==== Provided records ====
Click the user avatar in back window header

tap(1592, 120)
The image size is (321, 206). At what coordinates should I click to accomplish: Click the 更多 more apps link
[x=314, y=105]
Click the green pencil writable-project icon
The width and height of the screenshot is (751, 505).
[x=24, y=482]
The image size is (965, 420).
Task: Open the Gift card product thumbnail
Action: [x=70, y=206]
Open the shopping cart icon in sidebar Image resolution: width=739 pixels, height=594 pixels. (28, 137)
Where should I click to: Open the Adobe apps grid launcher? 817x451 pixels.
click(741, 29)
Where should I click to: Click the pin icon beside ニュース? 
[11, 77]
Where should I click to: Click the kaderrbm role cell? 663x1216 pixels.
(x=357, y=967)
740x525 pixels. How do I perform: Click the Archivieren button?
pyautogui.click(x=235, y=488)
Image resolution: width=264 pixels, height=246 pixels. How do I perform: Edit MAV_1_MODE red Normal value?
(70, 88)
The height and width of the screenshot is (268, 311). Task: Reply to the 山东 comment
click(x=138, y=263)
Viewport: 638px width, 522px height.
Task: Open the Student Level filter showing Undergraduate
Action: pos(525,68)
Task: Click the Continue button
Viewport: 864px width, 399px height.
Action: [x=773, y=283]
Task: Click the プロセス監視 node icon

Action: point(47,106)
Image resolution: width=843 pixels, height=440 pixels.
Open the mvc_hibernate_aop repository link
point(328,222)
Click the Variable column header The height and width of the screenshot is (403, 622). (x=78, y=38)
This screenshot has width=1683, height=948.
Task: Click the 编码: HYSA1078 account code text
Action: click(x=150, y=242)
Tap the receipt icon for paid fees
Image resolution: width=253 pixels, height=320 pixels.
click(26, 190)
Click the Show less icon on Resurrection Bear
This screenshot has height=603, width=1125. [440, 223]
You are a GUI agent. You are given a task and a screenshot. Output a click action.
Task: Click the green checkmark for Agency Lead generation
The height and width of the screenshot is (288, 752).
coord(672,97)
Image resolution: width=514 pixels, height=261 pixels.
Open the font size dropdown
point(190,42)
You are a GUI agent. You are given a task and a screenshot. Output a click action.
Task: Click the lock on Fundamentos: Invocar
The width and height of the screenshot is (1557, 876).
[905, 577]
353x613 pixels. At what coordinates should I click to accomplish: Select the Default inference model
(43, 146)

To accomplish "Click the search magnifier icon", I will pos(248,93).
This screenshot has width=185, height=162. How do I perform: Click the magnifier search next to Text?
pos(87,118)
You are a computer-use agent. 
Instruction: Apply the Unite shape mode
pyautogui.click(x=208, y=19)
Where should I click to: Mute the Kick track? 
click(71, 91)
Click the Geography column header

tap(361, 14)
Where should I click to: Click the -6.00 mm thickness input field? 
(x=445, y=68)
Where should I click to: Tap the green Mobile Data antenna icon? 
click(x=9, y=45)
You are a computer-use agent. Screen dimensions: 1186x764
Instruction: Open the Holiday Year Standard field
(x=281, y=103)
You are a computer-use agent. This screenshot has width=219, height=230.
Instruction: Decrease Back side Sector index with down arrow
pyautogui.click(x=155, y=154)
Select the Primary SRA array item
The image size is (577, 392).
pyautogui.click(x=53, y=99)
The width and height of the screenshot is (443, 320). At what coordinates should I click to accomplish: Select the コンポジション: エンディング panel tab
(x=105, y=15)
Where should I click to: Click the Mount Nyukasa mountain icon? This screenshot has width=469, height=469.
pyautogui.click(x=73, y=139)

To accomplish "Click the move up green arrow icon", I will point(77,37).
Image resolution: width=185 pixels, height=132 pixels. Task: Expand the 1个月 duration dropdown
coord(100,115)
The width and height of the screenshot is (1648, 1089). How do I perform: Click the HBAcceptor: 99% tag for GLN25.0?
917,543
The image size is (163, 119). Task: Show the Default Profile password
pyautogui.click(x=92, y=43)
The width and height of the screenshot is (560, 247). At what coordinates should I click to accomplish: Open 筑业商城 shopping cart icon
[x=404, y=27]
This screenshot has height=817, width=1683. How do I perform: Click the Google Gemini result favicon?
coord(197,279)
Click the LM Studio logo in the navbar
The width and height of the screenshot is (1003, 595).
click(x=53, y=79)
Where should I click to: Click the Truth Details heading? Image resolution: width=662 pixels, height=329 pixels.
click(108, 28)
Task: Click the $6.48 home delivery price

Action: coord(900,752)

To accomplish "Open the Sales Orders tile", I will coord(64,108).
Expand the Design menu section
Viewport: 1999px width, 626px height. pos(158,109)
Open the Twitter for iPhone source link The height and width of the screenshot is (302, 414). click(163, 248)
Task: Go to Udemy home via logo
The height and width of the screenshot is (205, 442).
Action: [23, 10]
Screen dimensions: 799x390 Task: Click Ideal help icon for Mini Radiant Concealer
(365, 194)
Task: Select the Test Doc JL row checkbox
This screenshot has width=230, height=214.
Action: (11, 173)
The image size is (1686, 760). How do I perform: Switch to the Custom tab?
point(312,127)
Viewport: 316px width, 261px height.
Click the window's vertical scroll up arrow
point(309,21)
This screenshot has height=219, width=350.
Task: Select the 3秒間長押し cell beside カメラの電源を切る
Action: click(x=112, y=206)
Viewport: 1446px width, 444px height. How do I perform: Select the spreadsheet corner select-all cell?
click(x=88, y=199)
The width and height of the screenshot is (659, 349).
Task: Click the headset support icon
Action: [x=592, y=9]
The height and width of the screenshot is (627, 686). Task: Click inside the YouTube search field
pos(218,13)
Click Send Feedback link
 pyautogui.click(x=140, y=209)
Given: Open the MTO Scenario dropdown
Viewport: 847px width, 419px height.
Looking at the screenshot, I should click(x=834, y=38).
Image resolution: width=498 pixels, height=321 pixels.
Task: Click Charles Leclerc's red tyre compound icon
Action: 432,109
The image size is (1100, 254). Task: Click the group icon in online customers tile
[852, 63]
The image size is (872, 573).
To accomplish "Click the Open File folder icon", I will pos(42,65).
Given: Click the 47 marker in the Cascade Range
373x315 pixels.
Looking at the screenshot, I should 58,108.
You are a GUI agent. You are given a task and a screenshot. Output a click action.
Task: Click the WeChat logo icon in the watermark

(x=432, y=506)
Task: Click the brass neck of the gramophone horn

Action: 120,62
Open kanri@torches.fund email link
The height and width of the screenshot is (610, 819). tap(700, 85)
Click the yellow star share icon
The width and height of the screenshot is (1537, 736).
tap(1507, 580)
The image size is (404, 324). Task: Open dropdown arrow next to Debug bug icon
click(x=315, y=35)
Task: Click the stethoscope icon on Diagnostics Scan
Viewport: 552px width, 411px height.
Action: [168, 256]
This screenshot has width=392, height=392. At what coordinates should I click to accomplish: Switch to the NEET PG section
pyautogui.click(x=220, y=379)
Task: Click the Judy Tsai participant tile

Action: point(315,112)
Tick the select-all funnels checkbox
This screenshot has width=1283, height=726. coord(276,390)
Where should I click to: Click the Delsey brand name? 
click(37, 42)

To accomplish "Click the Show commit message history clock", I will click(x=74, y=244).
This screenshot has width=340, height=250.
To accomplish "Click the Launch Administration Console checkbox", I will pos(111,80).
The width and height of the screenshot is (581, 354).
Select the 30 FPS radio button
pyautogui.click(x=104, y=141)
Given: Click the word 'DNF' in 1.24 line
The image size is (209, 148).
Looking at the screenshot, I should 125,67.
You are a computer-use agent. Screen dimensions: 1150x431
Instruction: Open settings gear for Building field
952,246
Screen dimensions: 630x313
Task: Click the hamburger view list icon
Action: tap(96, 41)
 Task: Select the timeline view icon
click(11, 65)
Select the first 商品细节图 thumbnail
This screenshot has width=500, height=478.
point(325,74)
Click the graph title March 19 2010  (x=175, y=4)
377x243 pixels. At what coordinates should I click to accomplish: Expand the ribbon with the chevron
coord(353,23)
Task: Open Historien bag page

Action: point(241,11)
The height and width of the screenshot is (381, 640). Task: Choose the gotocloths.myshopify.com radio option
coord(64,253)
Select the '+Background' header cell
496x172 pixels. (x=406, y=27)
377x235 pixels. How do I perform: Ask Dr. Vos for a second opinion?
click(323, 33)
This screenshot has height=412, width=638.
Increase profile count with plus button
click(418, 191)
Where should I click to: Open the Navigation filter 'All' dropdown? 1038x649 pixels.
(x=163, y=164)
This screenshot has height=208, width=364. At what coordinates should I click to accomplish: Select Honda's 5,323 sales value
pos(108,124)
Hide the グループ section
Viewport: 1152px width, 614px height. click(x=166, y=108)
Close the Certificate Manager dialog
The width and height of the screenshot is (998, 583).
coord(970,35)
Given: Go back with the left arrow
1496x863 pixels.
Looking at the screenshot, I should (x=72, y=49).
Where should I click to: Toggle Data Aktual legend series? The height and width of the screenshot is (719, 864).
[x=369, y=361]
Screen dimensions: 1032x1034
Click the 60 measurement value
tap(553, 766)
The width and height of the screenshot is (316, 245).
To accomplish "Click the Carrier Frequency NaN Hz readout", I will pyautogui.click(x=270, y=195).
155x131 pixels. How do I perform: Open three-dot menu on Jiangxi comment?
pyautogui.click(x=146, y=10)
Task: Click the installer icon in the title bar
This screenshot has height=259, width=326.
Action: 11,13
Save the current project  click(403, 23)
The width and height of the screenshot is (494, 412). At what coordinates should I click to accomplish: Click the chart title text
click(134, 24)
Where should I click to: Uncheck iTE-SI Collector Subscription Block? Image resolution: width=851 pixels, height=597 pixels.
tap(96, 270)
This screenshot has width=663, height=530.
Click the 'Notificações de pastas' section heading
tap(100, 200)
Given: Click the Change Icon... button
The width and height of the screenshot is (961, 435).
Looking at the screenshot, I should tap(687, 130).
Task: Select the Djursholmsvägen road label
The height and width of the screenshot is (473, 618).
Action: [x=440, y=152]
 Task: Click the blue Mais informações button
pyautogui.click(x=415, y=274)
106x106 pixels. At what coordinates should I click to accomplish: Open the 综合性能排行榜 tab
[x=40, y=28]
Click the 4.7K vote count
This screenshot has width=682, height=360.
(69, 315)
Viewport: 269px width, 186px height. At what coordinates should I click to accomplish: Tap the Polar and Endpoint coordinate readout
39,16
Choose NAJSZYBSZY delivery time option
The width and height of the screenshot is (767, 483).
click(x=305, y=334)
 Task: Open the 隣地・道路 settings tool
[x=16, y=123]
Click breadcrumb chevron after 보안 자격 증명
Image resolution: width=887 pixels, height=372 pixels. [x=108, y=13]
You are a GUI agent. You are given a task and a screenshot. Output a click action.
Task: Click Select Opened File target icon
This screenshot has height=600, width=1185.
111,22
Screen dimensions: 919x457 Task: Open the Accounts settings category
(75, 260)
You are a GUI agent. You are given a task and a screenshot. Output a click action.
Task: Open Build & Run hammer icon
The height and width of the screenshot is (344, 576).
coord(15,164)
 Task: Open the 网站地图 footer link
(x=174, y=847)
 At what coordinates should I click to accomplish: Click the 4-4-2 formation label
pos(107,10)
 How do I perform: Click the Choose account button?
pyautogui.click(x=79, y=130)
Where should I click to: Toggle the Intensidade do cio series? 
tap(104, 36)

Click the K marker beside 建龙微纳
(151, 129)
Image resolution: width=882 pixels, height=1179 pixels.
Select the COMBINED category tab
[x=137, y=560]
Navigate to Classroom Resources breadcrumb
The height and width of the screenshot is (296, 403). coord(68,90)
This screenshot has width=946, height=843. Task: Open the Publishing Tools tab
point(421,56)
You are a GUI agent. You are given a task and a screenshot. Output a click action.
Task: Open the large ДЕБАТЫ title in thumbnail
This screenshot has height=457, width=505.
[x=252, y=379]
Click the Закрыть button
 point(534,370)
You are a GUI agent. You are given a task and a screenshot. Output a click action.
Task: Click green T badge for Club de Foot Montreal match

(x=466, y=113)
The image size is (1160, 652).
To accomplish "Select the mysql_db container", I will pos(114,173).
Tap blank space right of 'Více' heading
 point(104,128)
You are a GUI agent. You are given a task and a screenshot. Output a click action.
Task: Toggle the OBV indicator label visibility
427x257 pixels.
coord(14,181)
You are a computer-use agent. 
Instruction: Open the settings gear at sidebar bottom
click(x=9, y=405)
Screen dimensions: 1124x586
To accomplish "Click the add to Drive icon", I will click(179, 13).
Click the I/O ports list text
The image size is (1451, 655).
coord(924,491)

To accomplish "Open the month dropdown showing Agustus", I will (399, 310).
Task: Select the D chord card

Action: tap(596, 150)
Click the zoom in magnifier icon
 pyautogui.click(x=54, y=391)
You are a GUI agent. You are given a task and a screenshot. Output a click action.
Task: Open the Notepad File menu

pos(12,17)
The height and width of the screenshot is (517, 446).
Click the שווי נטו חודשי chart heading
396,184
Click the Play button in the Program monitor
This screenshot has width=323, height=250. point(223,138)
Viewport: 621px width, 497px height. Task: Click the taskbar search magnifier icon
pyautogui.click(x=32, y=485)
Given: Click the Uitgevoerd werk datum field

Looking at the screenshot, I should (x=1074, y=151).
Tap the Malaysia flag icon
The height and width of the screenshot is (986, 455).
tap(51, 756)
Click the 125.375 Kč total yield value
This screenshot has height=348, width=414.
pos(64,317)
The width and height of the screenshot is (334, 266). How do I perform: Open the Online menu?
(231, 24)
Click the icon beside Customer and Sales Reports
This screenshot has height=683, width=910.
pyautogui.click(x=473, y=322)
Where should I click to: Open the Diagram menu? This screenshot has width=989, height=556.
====
■ **Aim of the task**
If the string "computer" appears in a line of the entries, report the line.

■ **Answer to this task**
You are a computer-use agent. 
You are a computer-use agent. Screen dimensions: 1186x764
You are a computer-use agent. This screenshot has width=219, height=230.
You are a computer-use agent. Screen dimensions: 1150x431
You are a computer-use agent. 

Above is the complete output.